== PASSAGE SHOWN ==
You are viewing a plain text version of this content. The canonical link for it is here.
Posted to user@hbase.apache.org by Bradford Stephens <br...@gmail.com> on 2009/03/01 01:41:41 UTC
Re: HBase and Web-Scale BI

Yeah, it seems on the edge of feasibility for me. I'd much rather see a
queue + MapReduceful model.

On Fri, Feb 27, 2009 at 8:28 AM, Andrew Purtell <ap...@apache.org> wrote:

> I have done something like this for a different domain but with
> similar scale and user demands. The analysts by necessity needed
> to specify their queries in advance and we periodically ran
> mapreduce jobs to materialize into a cache (another HBase table)
> new results as new fresh data arrived. Serving answers out of
> cache of course then was very fast. Because we were precomputing
> answers the analysts needed to apply some forethought and
> discipline, query capacity had to be rationed, workflows had to
> tolerate slightly out of date information, and despite all of
> these necessary "drawbacks" the system was quite successful.
>
> Without precomputing the answer to such queries I don't see how
> one can present an assembly of such information sourced from TB
> (or PB) of data in less than 10 seconds. The essential strategy
> here is shifting computation in time and trading cheap disk for
> probably impossible CPU and index I/O demands for would be real-
> time queries.
>
> Maybe someone else can speak up if they think I am being too
> pessimistic here.
>
> Hope this helps,
>
>   - Andy
>
> > From: Bradford Stephens <br...@gmail.com>
> > Subject: Re: HBase and Web-Scale BI
> > To: hbase-user@hadoop.apache.org
> > Date: Thursday, February 26, 2009, 4:05 PM
> > Sure, here we go! I'm not at all opposed to indexing
> > tables, etc. I just
> > want this thing to be fast and non-klugdy.
> >
> > Basically, we're getting social media (like Blogs),
> > normalizing the data
> > into fields, and then doing BI on that.
> >
> > Our data is pretty simple ... here's an example:
> >
> > Document:
> >
> > BodyText (string)

== DATASET EXTRACT ==
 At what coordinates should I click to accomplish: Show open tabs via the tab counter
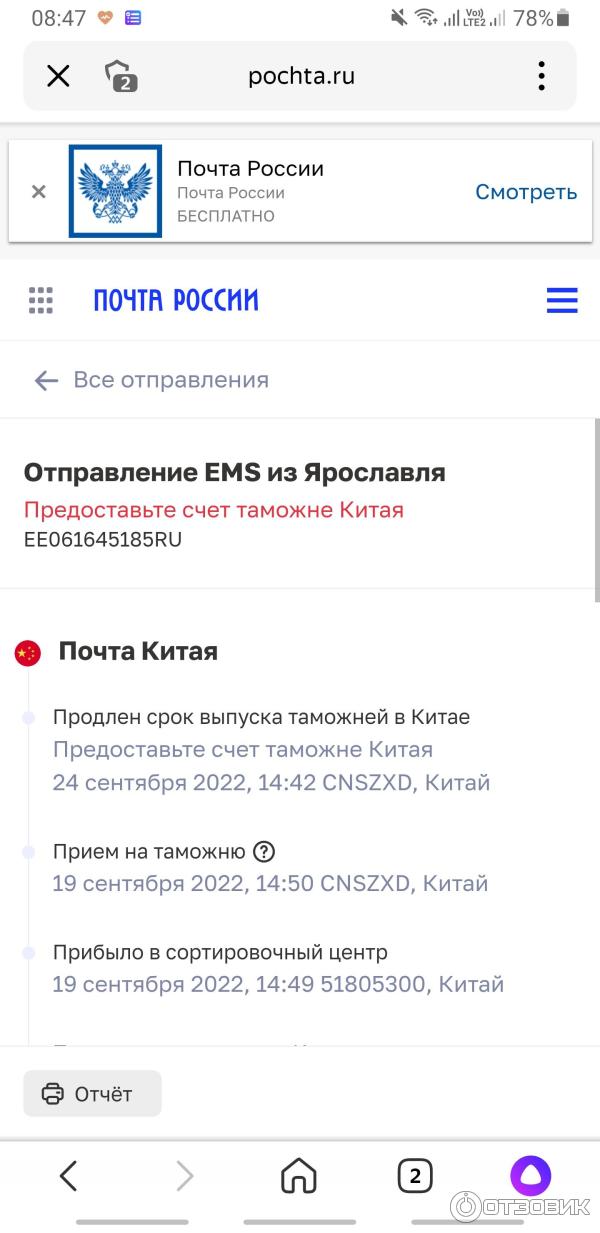tap(415, 1176)
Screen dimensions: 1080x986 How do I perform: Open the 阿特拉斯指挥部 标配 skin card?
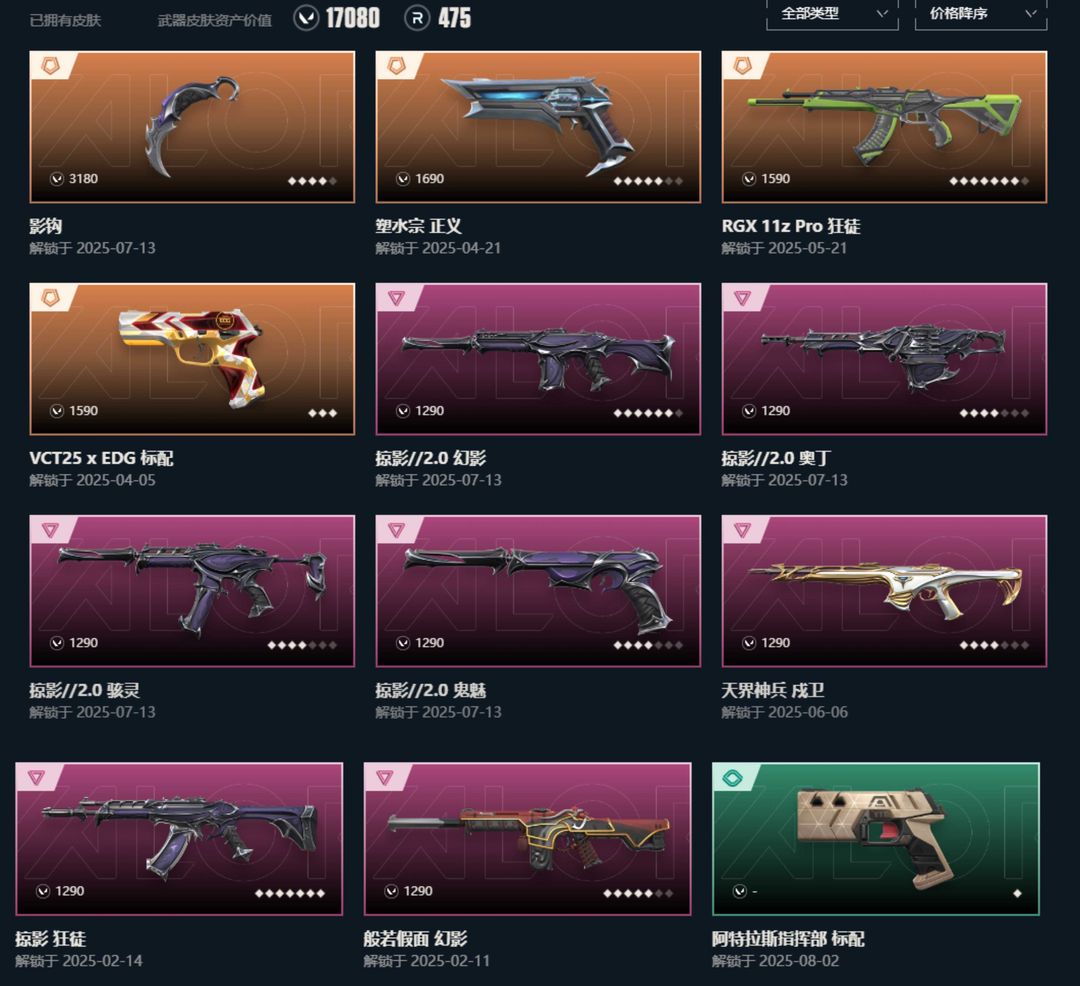[875, 839]
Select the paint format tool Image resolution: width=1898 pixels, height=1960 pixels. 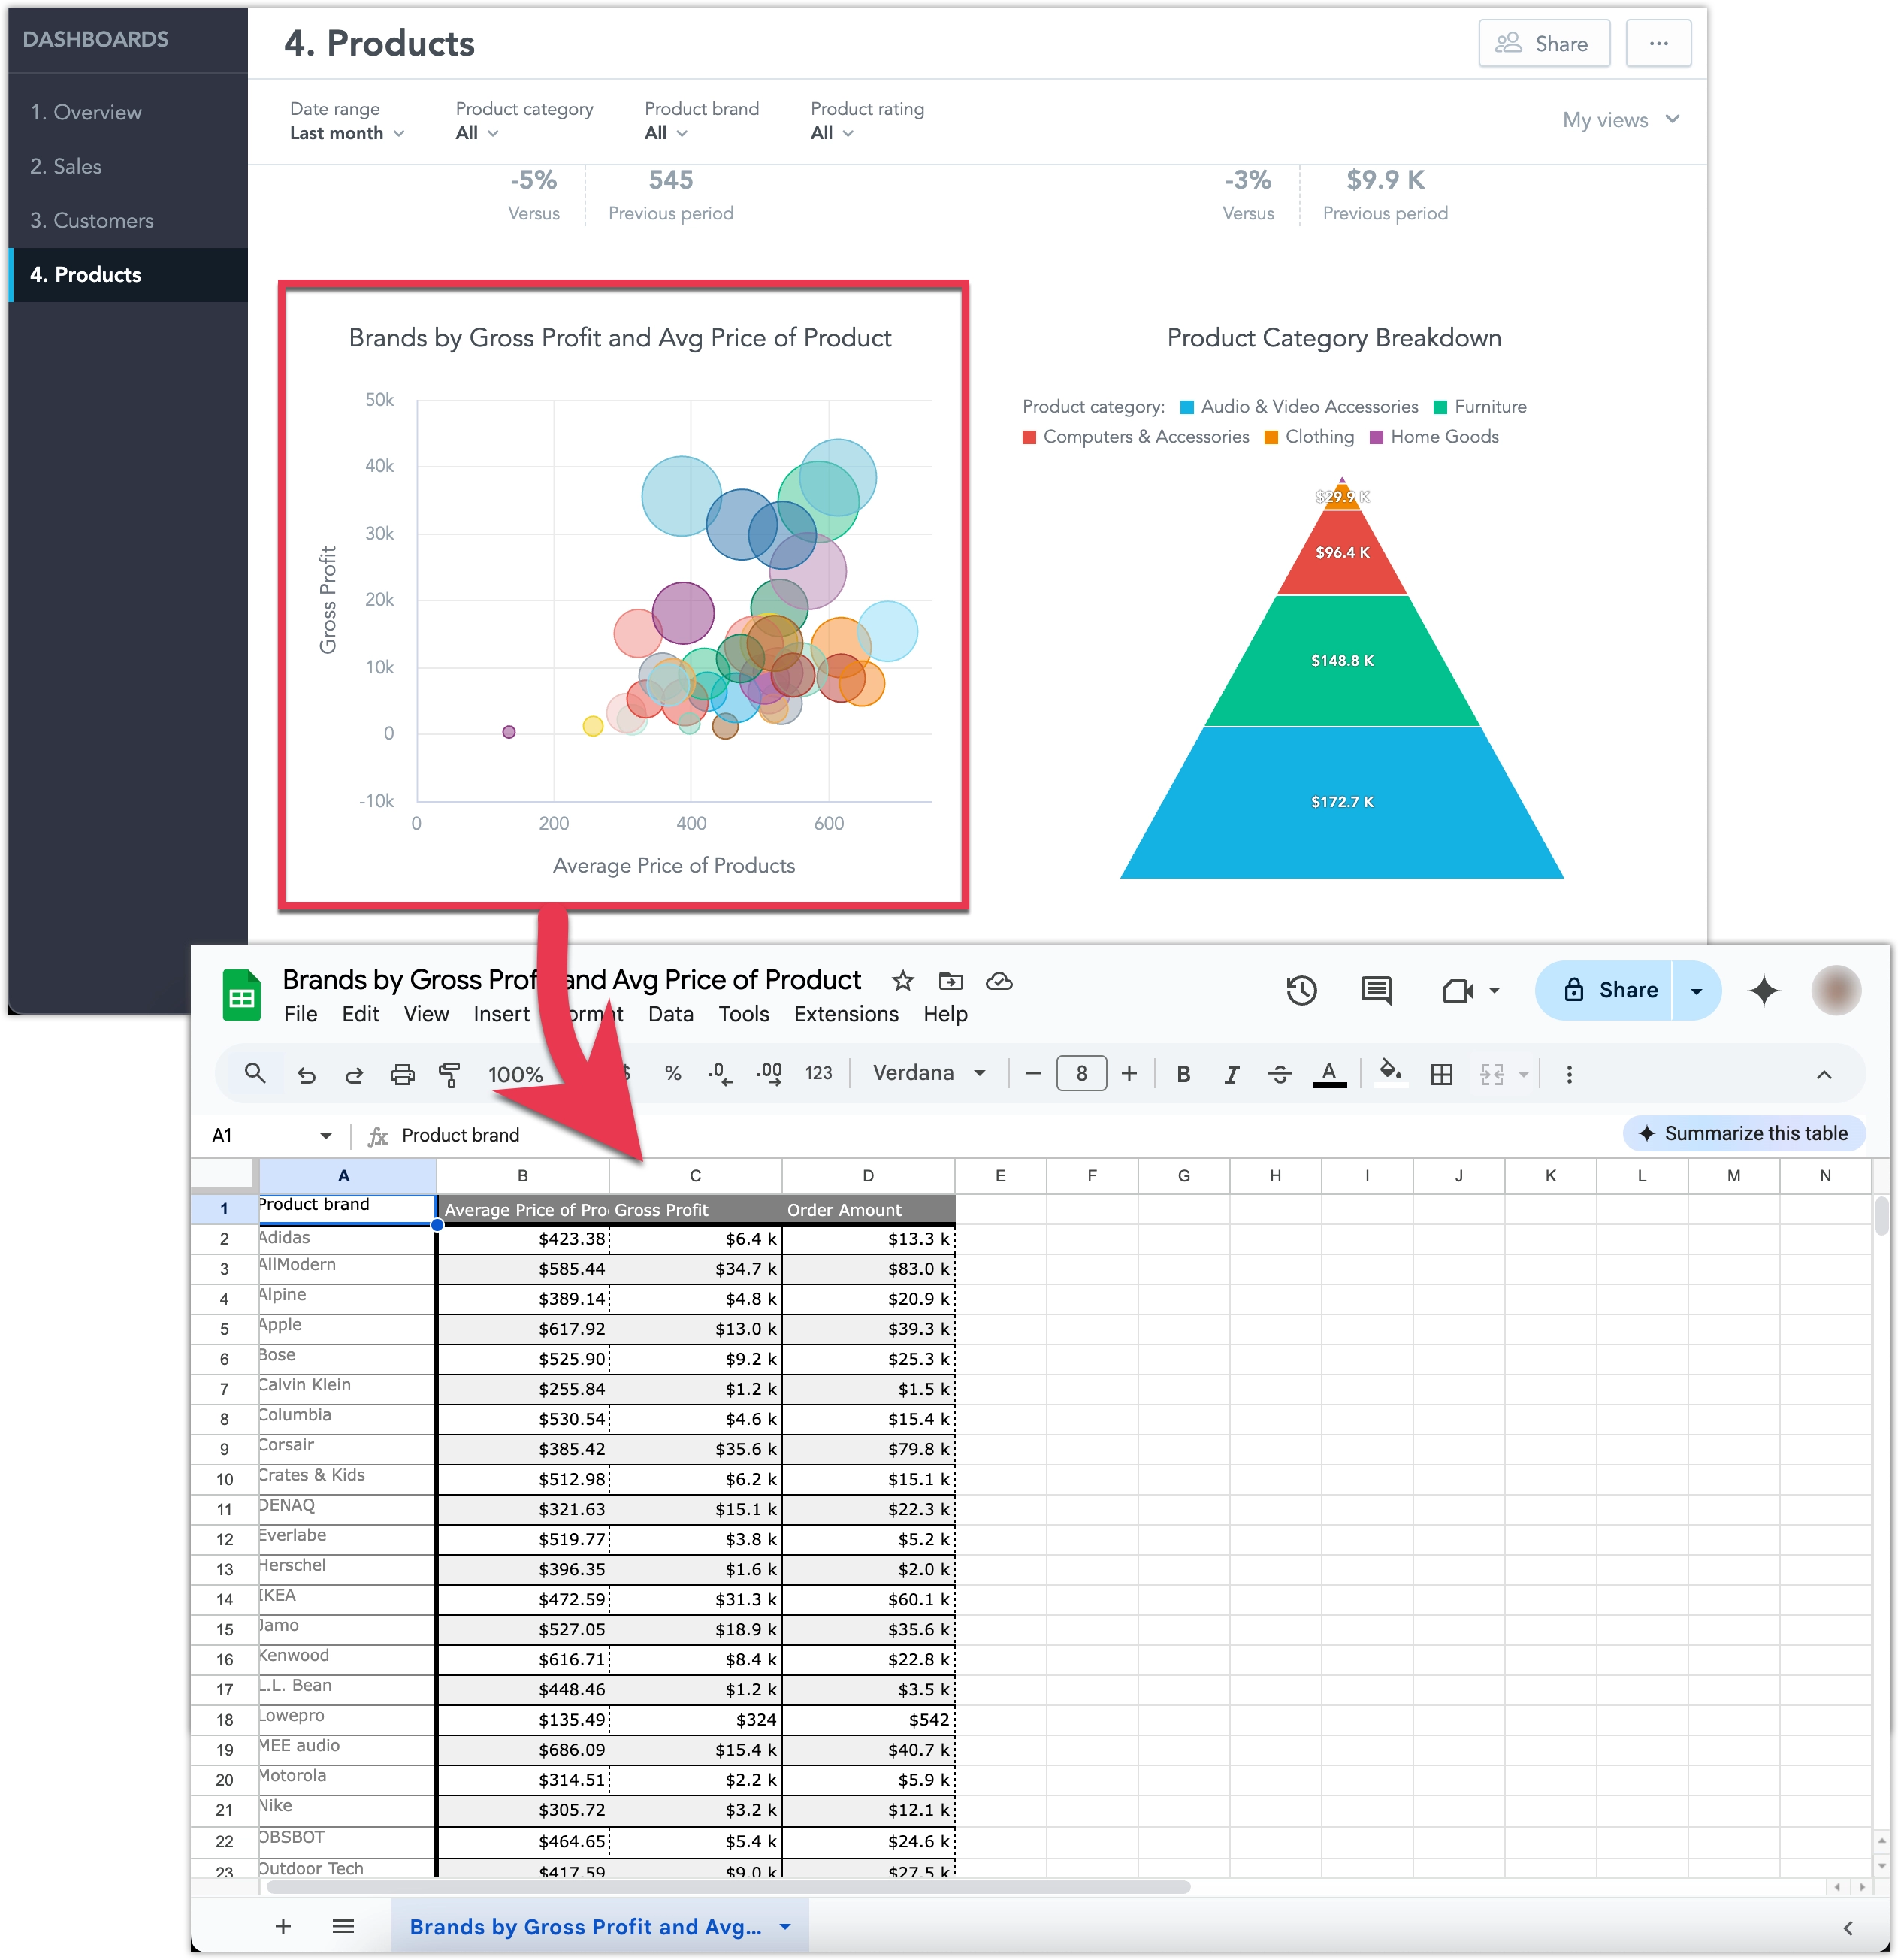coord(450,1073)
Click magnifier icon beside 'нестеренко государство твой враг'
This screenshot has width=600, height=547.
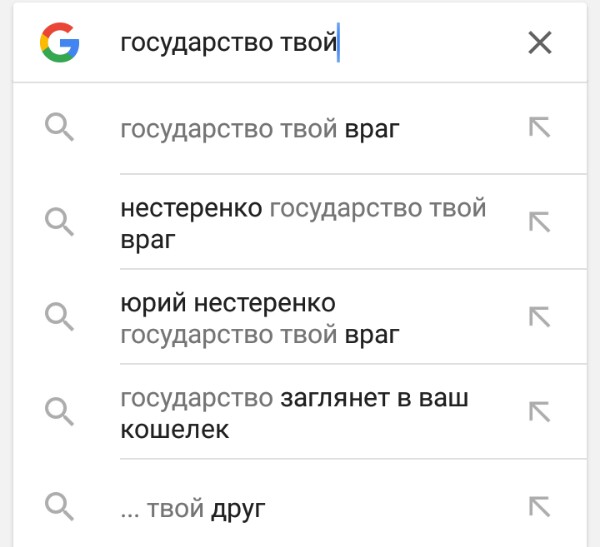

== TASK OBJECTIVE ==
Reproduce word for word the part of the HBase thread that begins with "Yeah, it seems" and ends with "(another HBase table)". The records have no connection to the HBase thread.

== ANSWER BELOW ==
Yeah, it seems on the edge of feasibility for me. I'd much rather see a
queue + MapReduceful model.

On Fri, Feb 27, 2009 at 8:28 AM, Andrew Purtell <ap...@apache.org> wrote:

> I have done something like this for a different domain but with
> similar scale and user demands. The analysts by necessity needed
> to specify their queries in advance and we periodically ran
> mapreduce jobs to materialize into a cache (another HBase table)